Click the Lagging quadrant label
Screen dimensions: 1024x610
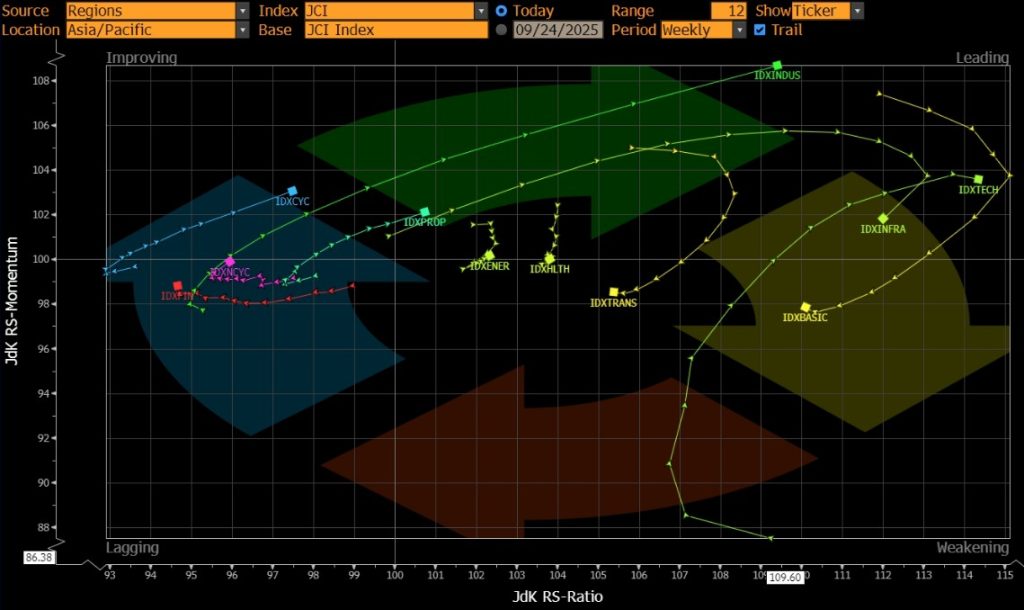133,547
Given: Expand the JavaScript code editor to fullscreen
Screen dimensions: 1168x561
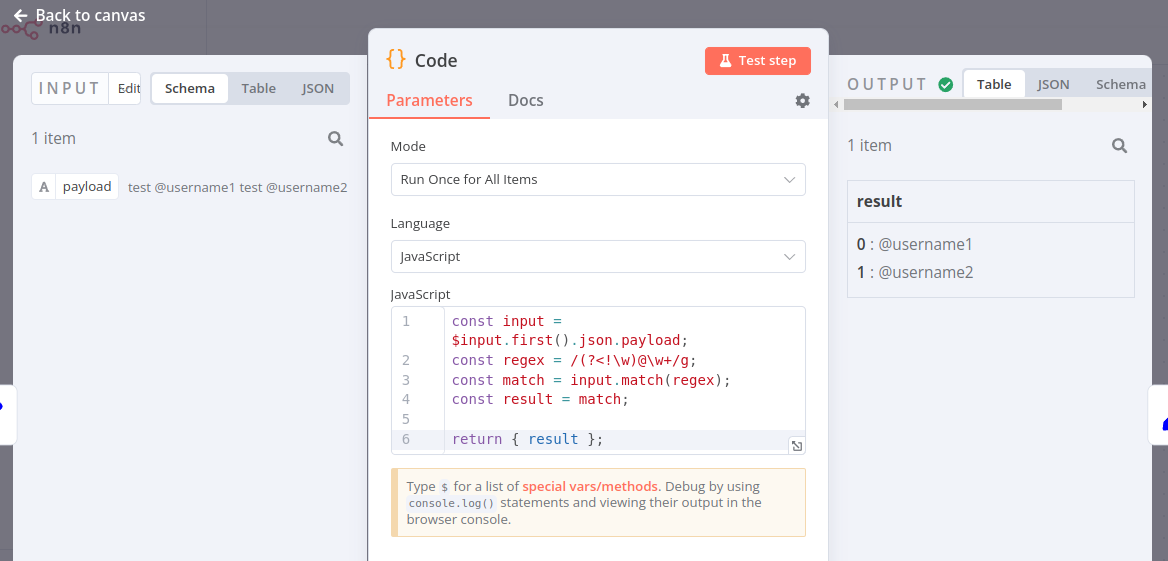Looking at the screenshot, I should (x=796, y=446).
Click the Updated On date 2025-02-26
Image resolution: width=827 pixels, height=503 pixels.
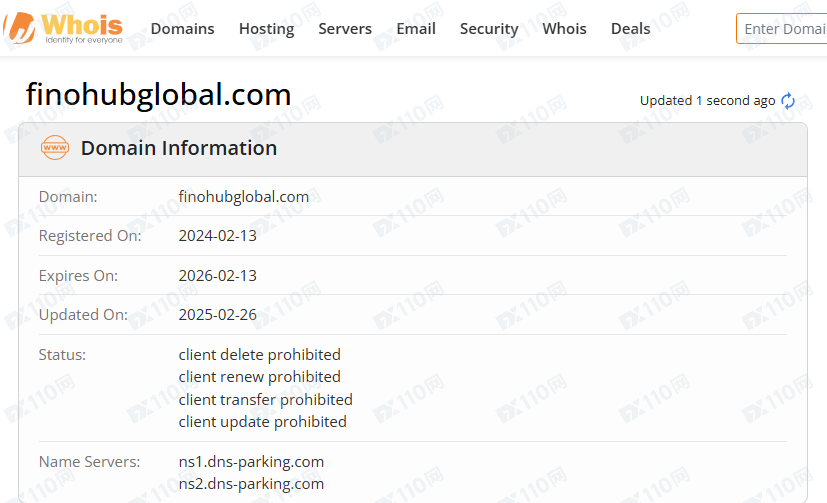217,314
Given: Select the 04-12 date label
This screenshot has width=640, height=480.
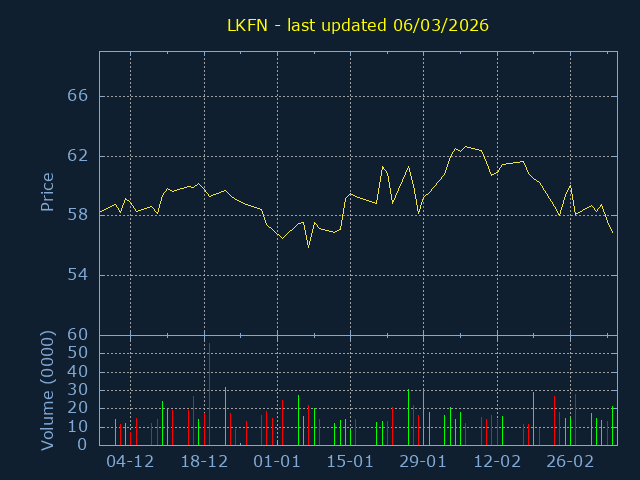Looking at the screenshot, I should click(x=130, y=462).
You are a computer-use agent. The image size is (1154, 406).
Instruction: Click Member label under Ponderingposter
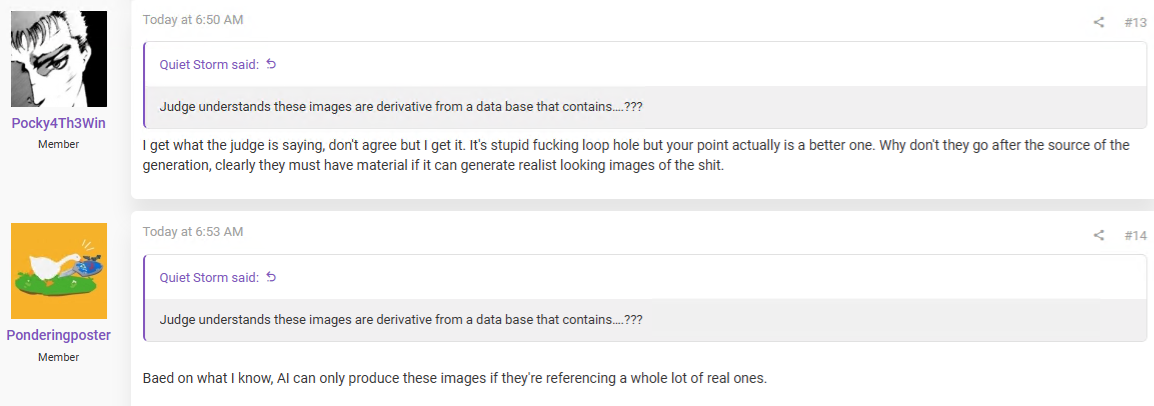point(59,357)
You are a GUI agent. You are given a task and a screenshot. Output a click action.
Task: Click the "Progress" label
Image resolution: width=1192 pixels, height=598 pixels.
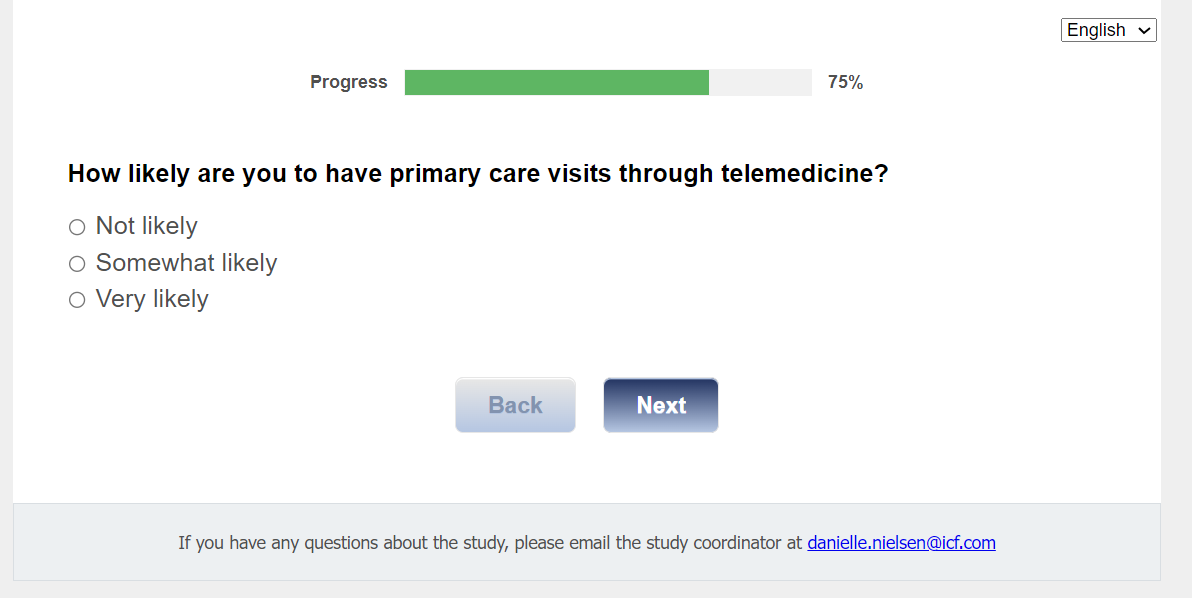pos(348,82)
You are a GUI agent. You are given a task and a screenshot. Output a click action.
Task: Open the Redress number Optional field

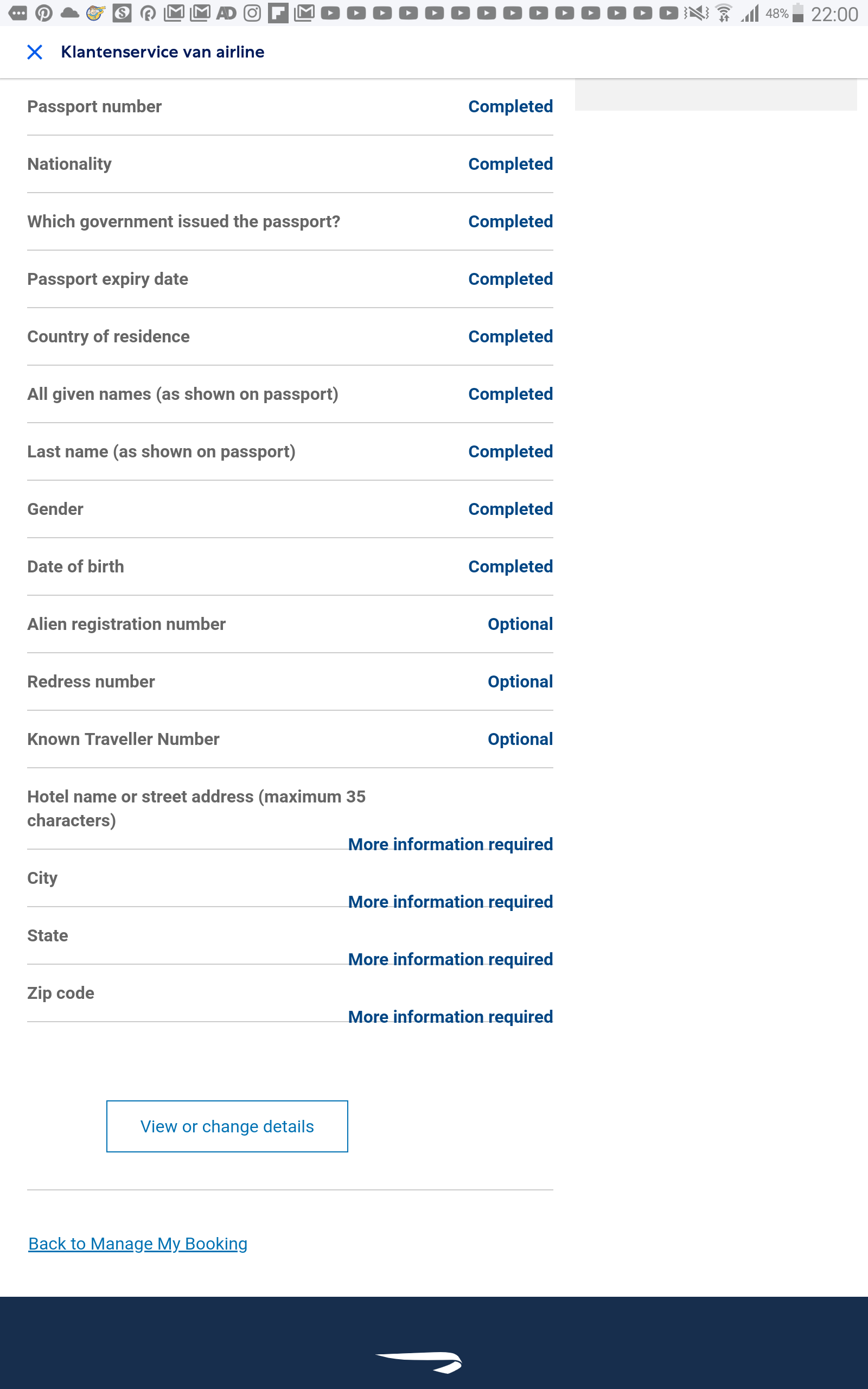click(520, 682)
┄┄┄┄┄┄
Pictures are to be left out; the answer must otherwise be exactly the lines from the one with "Image resolution: width=1192" through the final line of the entries above, both included.

TASK OUTPUT.
Image resolution: width=1192 pixels, height=598 pixels.
pos(348,82)
You are a GUI agent. You are given a task and a screenshot. Output a click action.
Task: Open the Redress number Optional field

click(520, 682)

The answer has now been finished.